● **Document section**
────────────────────────────────────────

It is that thought process that underpins just about every decision Whan makes. For him, running the LPGA is, first and foremost, about creating opportunities – opportunities not only for the world’s best players to earn a good living and showcase their talent on the biggest platform possible, but also for kids in the US and around the world to swing their first club and for would-be tournament sponsors to find value in the game. Anything that fails to satisfy that overarching imperative is of little importance to Whan, not least when it relates to politics.
This July, the US Women’s Open, the richest event in women’s golf with a prize purse of US$5 million, will be staged at Trump National in Bedminster, New Jersey, one of many courses owned by US president Donald Trump, whose disparaging comments towards women, non-US citizens and other groups has prompted widespread calls to move or boycott the tournament and raised the prospect of anti-Trump protests when the event eventually gets underway.
So Yeon Ryu, who won the ANA Inspiration golf tournament, is one of a number of Asian golf stars whose success prompted Whan to significantly increase in the LPGA Tour’s footprint across the continent
Though the decision to play this summer’s tournament at a Trump property was made by the United States Golf Association (USGA) and not the LPGA, Whan’s stance has been consistent ever since he first started fielding questions on the matter many months ago. For him, the prospect of the Open – or any women’s golf tournament, for that matter – serving as a platform for political expression is “both problematic and embarrassing”, one which only detracts from his overriding responsibility of ensuring the world’s best players have “an opportunity to play on the biggest stage for the biggest amount of money and in front of the biggest TV audience as I can”.

────────────────────────────────────────

● **Data supplied**
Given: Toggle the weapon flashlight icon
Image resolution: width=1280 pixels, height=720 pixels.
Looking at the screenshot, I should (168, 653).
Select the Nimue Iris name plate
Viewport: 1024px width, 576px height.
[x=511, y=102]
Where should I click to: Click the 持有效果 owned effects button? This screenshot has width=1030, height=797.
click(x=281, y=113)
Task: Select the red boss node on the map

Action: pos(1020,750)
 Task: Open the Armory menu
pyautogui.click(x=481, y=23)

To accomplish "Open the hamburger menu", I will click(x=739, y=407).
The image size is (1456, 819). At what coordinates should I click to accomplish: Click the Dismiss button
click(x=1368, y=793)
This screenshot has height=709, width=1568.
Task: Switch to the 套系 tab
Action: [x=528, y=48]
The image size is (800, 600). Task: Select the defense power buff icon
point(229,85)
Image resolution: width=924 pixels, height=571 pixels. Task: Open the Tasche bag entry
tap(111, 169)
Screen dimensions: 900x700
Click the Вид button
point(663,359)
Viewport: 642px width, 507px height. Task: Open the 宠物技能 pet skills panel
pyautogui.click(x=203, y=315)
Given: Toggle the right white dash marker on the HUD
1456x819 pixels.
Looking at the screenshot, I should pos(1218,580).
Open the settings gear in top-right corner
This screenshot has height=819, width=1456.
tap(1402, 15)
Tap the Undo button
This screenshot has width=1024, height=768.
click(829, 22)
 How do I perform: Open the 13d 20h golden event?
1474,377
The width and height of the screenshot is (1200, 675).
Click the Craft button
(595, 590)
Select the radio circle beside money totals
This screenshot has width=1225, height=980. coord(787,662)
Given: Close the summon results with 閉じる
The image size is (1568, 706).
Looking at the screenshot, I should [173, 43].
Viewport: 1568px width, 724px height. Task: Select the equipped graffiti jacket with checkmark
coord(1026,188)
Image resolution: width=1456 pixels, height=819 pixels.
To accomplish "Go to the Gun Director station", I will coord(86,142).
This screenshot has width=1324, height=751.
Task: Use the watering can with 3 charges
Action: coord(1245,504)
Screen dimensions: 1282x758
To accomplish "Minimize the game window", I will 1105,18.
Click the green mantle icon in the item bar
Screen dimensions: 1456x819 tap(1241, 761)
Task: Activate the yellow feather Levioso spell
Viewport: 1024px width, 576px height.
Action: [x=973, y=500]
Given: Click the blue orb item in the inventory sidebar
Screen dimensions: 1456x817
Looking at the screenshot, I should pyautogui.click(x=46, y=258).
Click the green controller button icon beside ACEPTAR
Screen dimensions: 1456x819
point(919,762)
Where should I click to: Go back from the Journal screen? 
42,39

────────────────────────────────────────

● **Task A**
Reproduce the part of the LPGA passage that opens with the words containing "It is that thought" and closes with "relates to politics.".
● **Task B**
In the part of the listing that opens with the line containing "The image size is (1456, 819)." and closes with the line containing "Action: [x=973, y=500]", rename "Viewport" to "Display area" and leave everything else unchanged. Return only those lines.
The LPGA passage and the listing have no connection to each other.

● **Task answer A**
It is that thought process that underpins just about every decision Whan makes. For him, running the LPGA is, first and foremost, about creating opportunities – opportunities not only for the world’s best players to earn a good living and showcase their talent on the biggest platform possible, but also for kids in the US and around the world to swing their first club and for would-be tournament sponsors to find value in the game. Anything that fails to satisfy that overarching imperative is of little importance to Whan, not least when it relates to politics.

● **Task answer B**
The image size is (1456, 819). At what coordinates should I click to accomplish: Click the Dismiss button
click(x=1368, y=793)
This screenshot has height=709, width=1568.
Task: Switch to the 套系 tab
Action: [x=528, y=48]
The image size is (800, 600). Task: Select the defense power buff icon
point(229,85)
Image resolution: width=924 pixels, height=571 pixels. Task: Open the Tasche bag entry
tap(111, 169)
Screen dimensions: 900x700
Click the Вид button
point(663,359)
Display area: 642px width, 507px height. Task: Open the 宠物技能 pet skills panel
pyautogui.click(x=203, y=315)
Given: Toggle the right white dash marker on the HUD
1456x819 pixels.
Looking at the screenshot, I should pos(1218,580).
Open the settings gear in top-right corner
This screenshot has height=819, width=1456.
tap(1402, 15)
Tap the Undo button
This screenshot has width=1024, height=768.
click(829, 22)
 How do I perform: Open the 13d 20h golden event?
1474,377
The width and height of the screenshot is (1200, 675).
Click the Craft button
(595, 590)
Select the radio circle beside money totals
This screenshot has width=1225, height=980. coord(787,662)
Given: Close the summon results with 閉じる
The image size is (1568, 706).
Looking at the screenshot, I should [173, 43].
Display area: 1568px width, 724px height. Task: Select the equipped graffiti jacket with checkmark
coord(1026,188)
Image resolution: width=1456 pixels, height=819 pixels.
To accomplish "Go to the Gun Director station", I will coord(86,142).
This screenshot has width=1324, height=751.
Task: Use the watering can with 3 charges
Action: coord(1245,504)
Screen dimensions: 1282x758
To accomplish "Minimize the game window", I will 1105,18.
Click the green mantle icon in the item bar
Screen dimensions: 1456x819 tap(1241, 761)
Task: Activate the yellow feather Levioso spell
Display area: 1024px width, 576px height.
Action: [x=973, y=500]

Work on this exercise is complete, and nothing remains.